Arkansas Greens Will Sue Over Definition of “Political Party”

The Arkansas Green Party held a statewide meeting July 18-19 and decided to sue the state over its definition of “political party”. The party was removed from the ballot in November 2008 because it polled under 3% for president. However, it polled over 20% for U.S. Senate, and its three U.S. House candidates averaged over 19%.

The Green Party of Arkansas is the first party, in any state, since the beginning of ballot access laws in 1889, to have ever elected a state legislator while the state was simultaneously removing it from the ballot.

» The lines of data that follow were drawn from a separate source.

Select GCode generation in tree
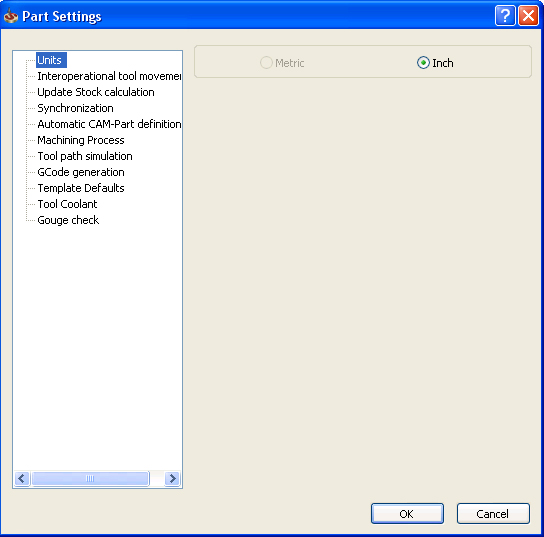 (x=80, y=172)
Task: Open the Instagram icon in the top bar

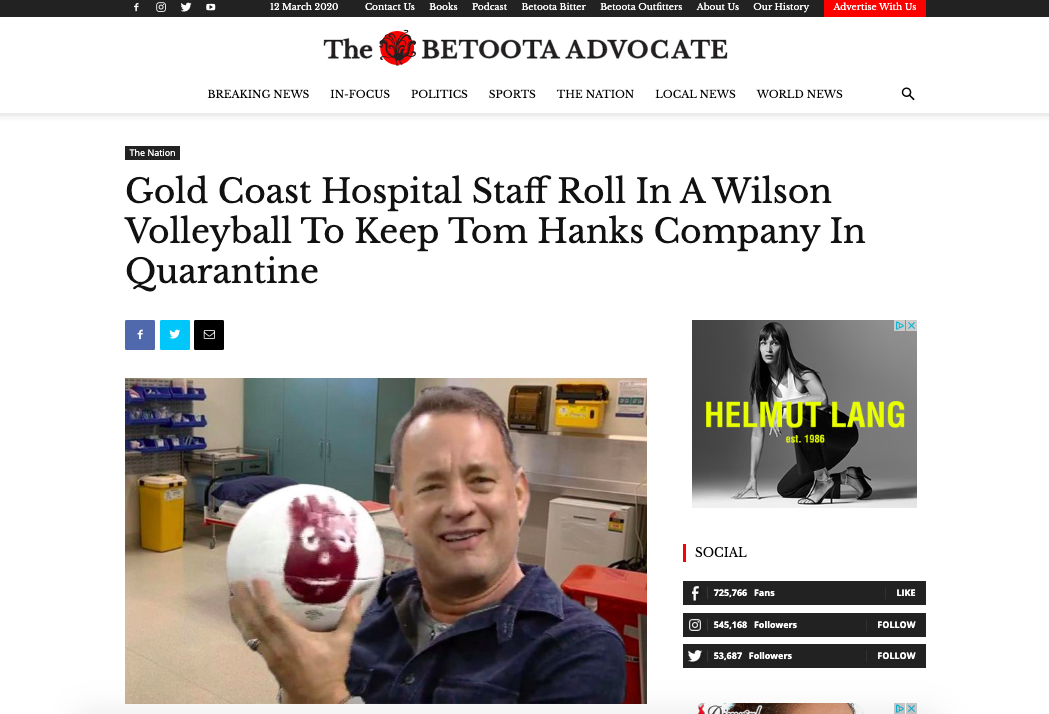Action: [161, 7]
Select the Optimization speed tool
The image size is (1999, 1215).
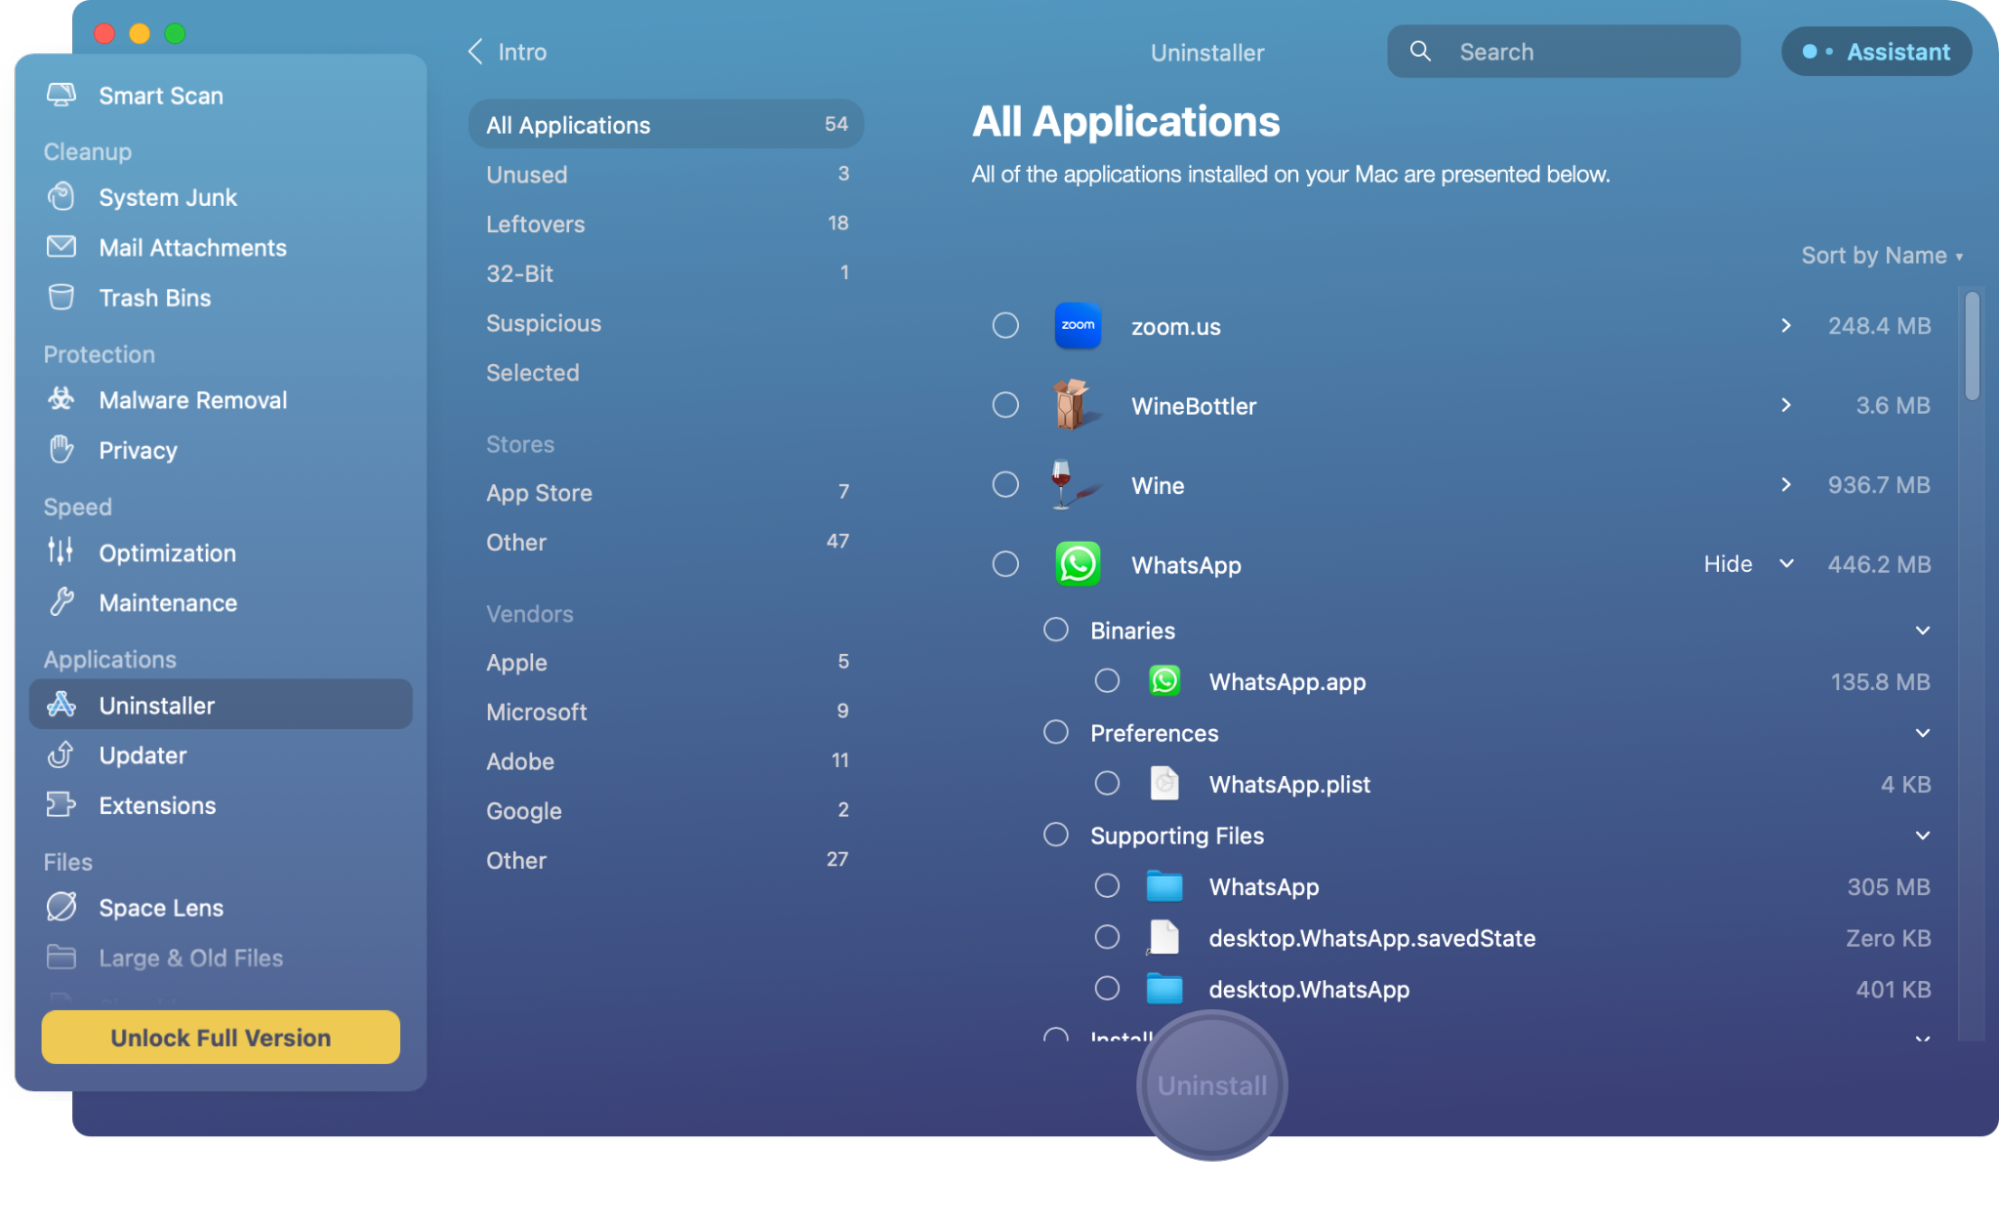(167, 553)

The U.S. Supreme Court has said repeatedly that the purpose of ballot access laws is to keep candidates and parties off the ballot if those candidate or parties lack a modicum of support. “Modicum” is defined to be “a small amount.” It is absurd for Arkansas, or any state, to say that a party that just elected a state legislator, and polled over 20% of the statewide vote, lacks a modicum of support.

There have been very few federal precedents over any state’s definition of “political party.”


Comments

Arkansas Greens Will Sue Over Definition of “Political Party” — No Comments

  1. The armies of MORON lawyers doing ballot access cases (and the party hack Supremes) can NOT detect that —

    Every election is NEW and has ZERO to do with any prior election.

    EQUAL ballot access test(s) for ALL candidates for the same office in the same area — i.e. separate tests are NOT equal.